For fund administrators managing multiple adviser books, the platform's reconciliation capabilities reduce the risk of errors that compound over time. For independent financial advisers building retirement plans, the modelling and reporting tools make the advice process more rigorous and more defensible. For institutional stakeholders overseeing large mandates, the custodian integration and audit trail provide the governance layer that their mandates require.
Veri-Global: Platform Capability Across Jurisdictions
Veri-global capability means the platform can accommodate clients and mandates that span multiple African jurisdictions — different currencies, different regulatory regimes, and different custodian relationships — without requiring the adviser to maintain separate systems for each market.
This matters for asset managers who operate across borders, for family offices with multi-jurisdictional holdings, and for fund administrators whose client base spans the continent. The alternative — fragmented systems, manual consolidation, and jurisdiction-specific reporting tools — is a material operational risk that grows as the client base expands.

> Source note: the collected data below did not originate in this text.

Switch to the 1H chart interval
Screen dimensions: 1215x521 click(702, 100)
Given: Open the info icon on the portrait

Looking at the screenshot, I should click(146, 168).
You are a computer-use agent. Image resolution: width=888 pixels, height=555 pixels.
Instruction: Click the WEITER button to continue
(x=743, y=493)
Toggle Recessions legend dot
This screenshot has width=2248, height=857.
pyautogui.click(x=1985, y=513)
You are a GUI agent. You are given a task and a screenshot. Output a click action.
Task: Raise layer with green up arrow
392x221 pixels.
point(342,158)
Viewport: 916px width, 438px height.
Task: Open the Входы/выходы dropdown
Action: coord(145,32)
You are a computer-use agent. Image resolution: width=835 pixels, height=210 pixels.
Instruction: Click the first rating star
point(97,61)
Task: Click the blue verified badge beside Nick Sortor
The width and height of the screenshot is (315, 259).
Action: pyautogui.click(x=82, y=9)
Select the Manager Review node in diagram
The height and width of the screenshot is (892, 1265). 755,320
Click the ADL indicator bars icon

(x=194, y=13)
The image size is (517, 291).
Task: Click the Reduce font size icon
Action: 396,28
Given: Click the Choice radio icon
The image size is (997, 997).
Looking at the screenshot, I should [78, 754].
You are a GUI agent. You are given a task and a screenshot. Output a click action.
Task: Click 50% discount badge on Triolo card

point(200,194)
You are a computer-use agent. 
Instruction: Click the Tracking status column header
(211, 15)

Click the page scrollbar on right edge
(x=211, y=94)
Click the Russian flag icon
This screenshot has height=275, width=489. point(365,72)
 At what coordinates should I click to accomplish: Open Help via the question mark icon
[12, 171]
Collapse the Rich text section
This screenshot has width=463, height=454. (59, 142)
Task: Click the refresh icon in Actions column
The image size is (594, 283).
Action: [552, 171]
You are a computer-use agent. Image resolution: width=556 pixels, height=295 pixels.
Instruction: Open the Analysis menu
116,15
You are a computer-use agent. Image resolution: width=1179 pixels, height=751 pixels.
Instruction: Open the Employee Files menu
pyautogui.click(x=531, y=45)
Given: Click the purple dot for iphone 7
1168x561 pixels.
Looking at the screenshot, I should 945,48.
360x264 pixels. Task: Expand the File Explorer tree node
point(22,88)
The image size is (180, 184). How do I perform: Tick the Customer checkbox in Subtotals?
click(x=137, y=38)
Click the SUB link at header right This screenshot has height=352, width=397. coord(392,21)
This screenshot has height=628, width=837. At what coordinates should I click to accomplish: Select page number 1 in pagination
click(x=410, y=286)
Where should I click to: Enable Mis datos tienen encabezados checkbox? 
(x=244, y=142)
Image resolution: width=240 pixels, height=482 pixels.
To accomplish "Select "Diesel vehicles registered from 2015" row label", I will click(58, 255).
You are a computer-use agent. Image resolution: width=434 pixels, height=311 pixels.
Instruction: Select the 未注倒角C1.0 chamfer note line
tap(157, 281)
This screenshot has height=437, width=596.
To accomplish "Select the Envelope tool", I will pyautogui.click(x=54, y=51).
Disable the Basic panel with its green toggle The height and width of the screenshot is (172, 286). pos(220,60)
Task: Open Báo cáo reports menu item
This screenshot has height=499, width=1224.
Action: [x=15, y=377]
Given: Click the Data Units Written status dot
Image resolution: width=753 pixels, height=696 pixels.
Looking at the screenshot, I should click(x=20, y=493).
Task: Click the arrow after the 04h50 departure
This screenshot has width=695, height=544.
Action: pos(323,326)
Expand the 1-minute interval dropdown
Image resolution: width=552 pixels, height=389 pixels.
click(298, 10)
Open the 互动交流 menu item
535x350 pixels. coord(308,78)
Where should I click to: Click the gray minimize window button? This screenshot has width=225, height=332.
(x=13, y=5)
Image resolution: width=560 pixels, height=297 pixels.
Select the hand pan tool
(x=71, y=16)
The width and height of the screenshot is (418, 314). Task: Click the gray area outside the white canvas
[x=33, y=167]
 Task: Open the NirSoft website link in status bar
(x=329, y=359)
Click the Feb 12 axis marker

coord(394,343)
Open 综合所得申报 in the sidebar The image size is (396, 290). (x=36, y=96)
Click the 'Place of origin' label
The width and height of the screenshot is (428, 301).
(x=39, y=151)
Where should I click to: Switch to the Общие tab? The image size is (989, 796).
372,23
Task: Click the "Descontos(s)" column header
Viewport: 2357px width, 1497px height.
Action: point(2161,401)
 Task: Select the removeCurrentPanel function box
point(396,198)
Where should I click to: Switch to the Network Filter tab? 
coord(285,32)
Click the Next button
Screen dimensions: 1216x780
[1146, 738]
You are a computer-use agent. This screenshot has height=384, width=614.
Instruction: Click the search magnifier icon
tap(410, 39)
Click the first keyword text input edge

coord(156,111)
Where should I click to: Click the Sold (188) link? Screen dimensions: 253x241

Veri addresses this by maintaining a single data model that accommodates jurisdictional variation at the configuration level rather than requiring separate platform instances.
Conclusion
A trading platform in African and emerging markets must do more than execute orders. It must support the full retirement planning process, meet the investment options requirements of diverse mandates, complement savings products with meaningful portfolio data, accommodate both traditional wealth management and alternative structures, and produce the tax and fee data that advisers and regulators require.
Veri is built for that standard — not as an aspiration, but as the operational baseline from which every client relationship on the platform is managed.